**** RECORD LIST
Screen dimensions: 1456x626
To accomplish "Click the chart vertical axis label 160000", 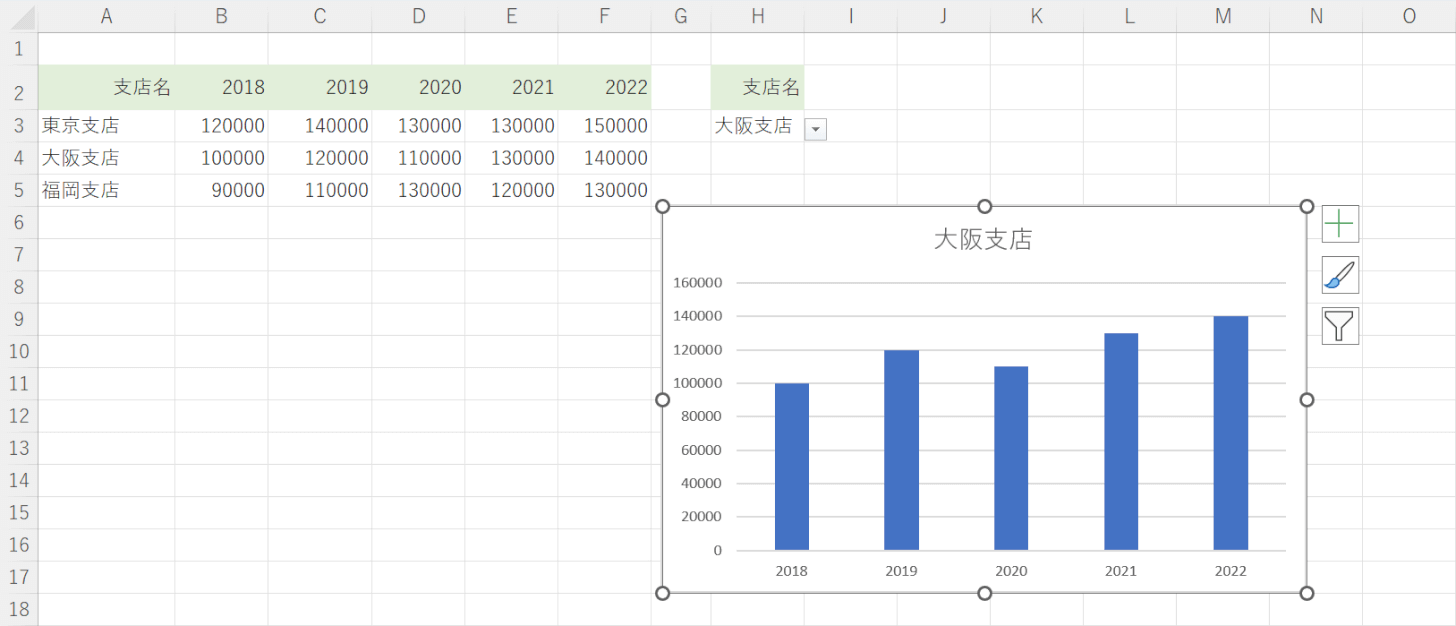I will point(697,283).
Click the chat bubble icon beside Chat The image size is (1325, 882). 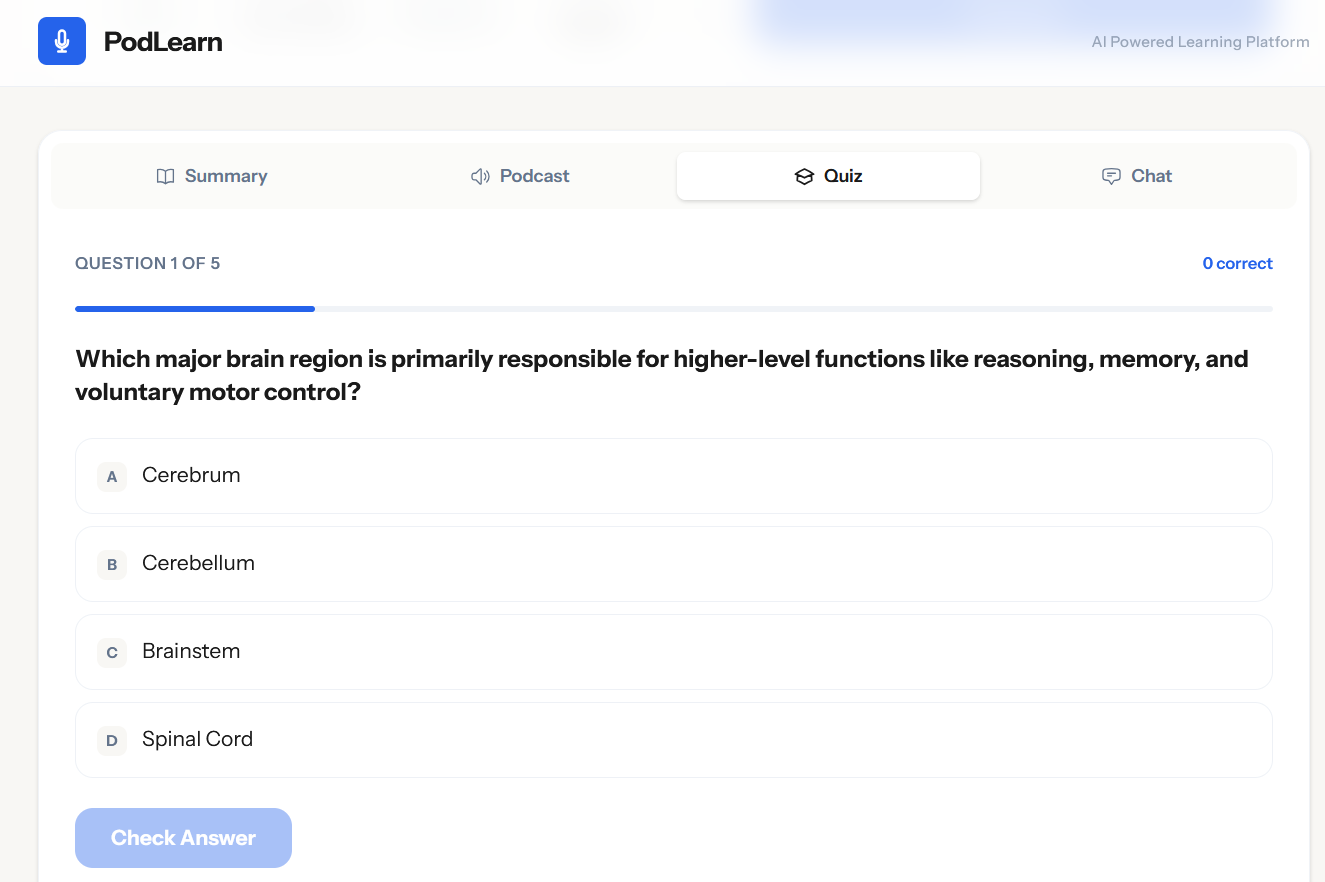point(1111,176)
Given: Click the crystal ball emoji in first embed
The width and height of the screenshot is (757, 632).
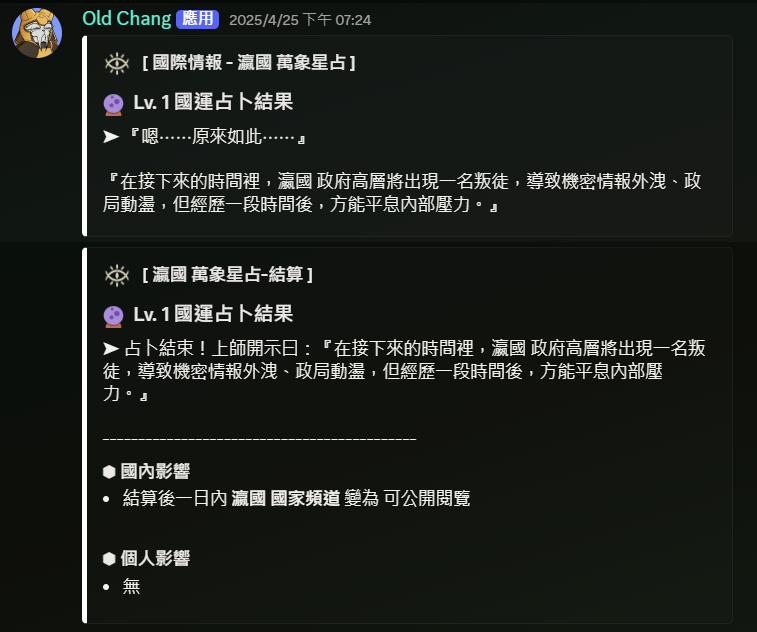Looking at the screenshot, I should coord(113,104).
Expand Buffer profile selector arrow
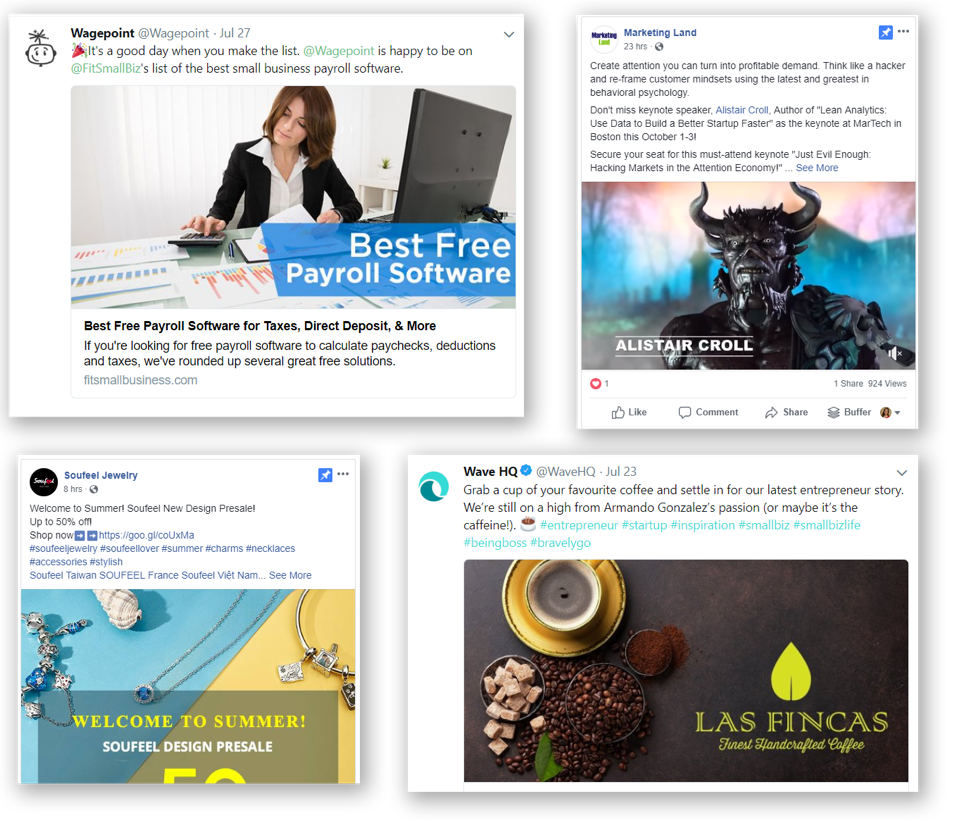 point(898,413)
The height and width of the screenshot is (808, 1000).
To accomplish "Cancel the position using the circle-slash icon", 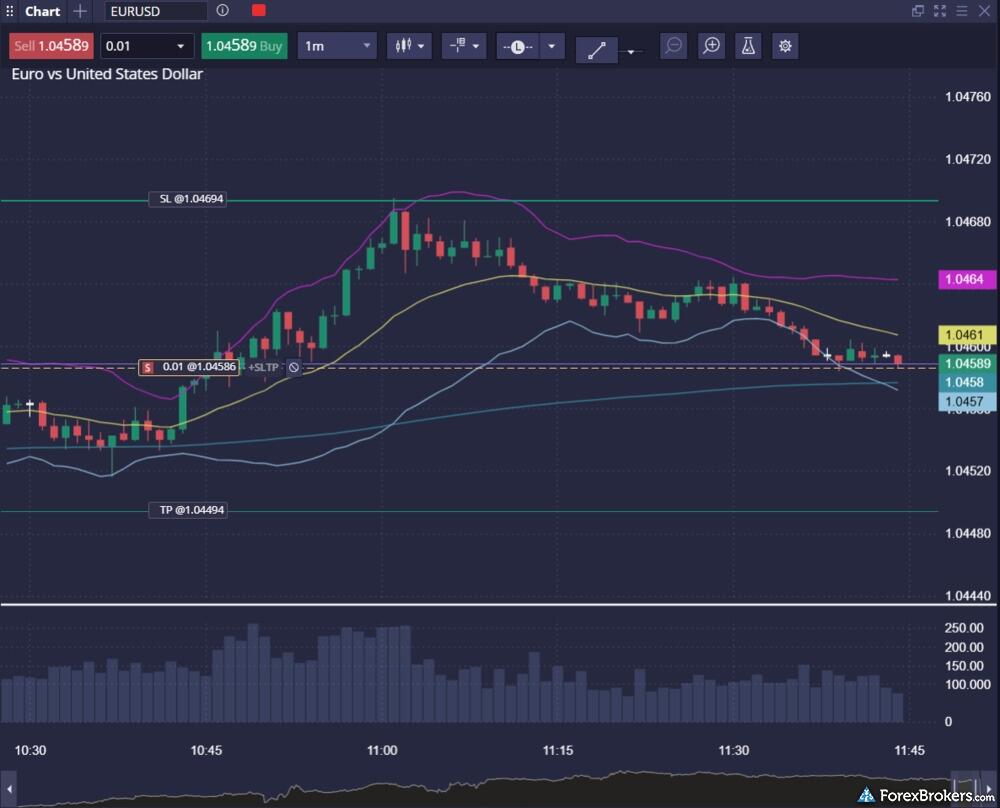I will pyautogui.click(x=294, y=367).
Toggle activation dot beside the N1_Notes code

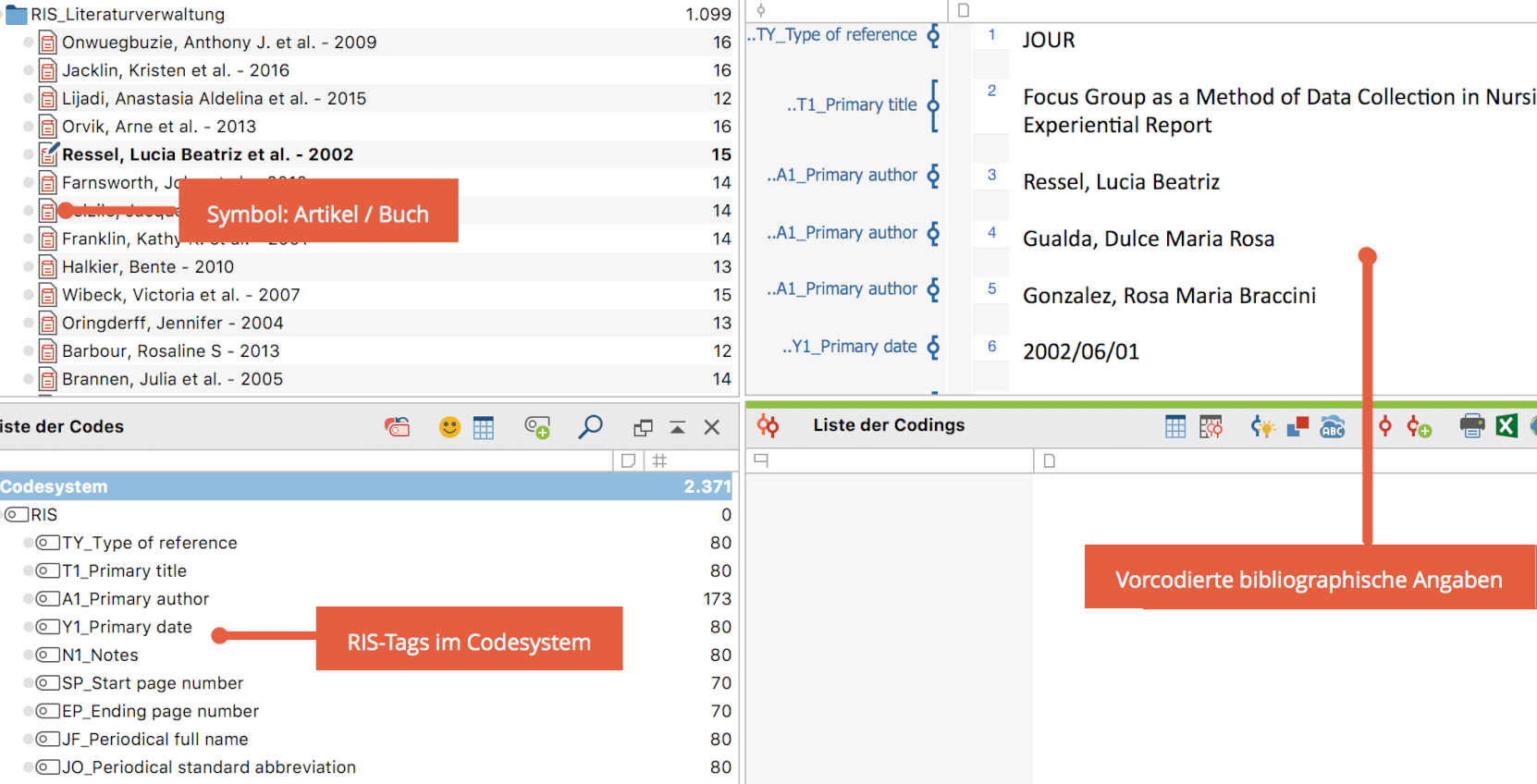pos(29,655)
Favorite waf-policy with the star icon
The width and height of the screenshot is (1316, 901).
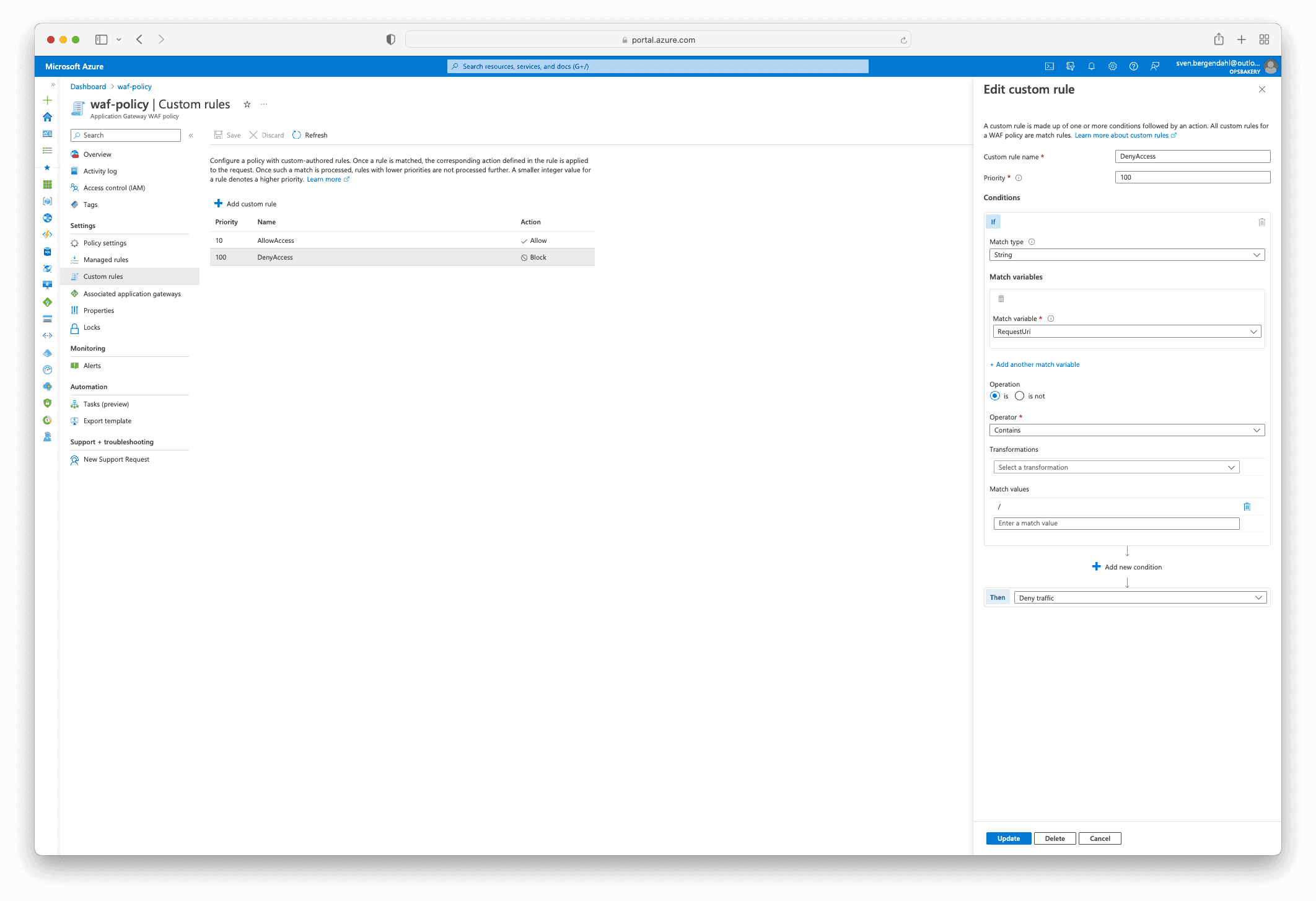247,104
********
Starting with the line that contains "Favorite waf-policy with the star icon" and continuing through the end of the material, reproduce those lines, requests included, and shift every coordinate in the answers by -70. Omit the pictures from your response.

▸ **THE REPLY**:
Favorite waf-policy with the star icon
The width and height of the screenshot is (1316, 901).
177,34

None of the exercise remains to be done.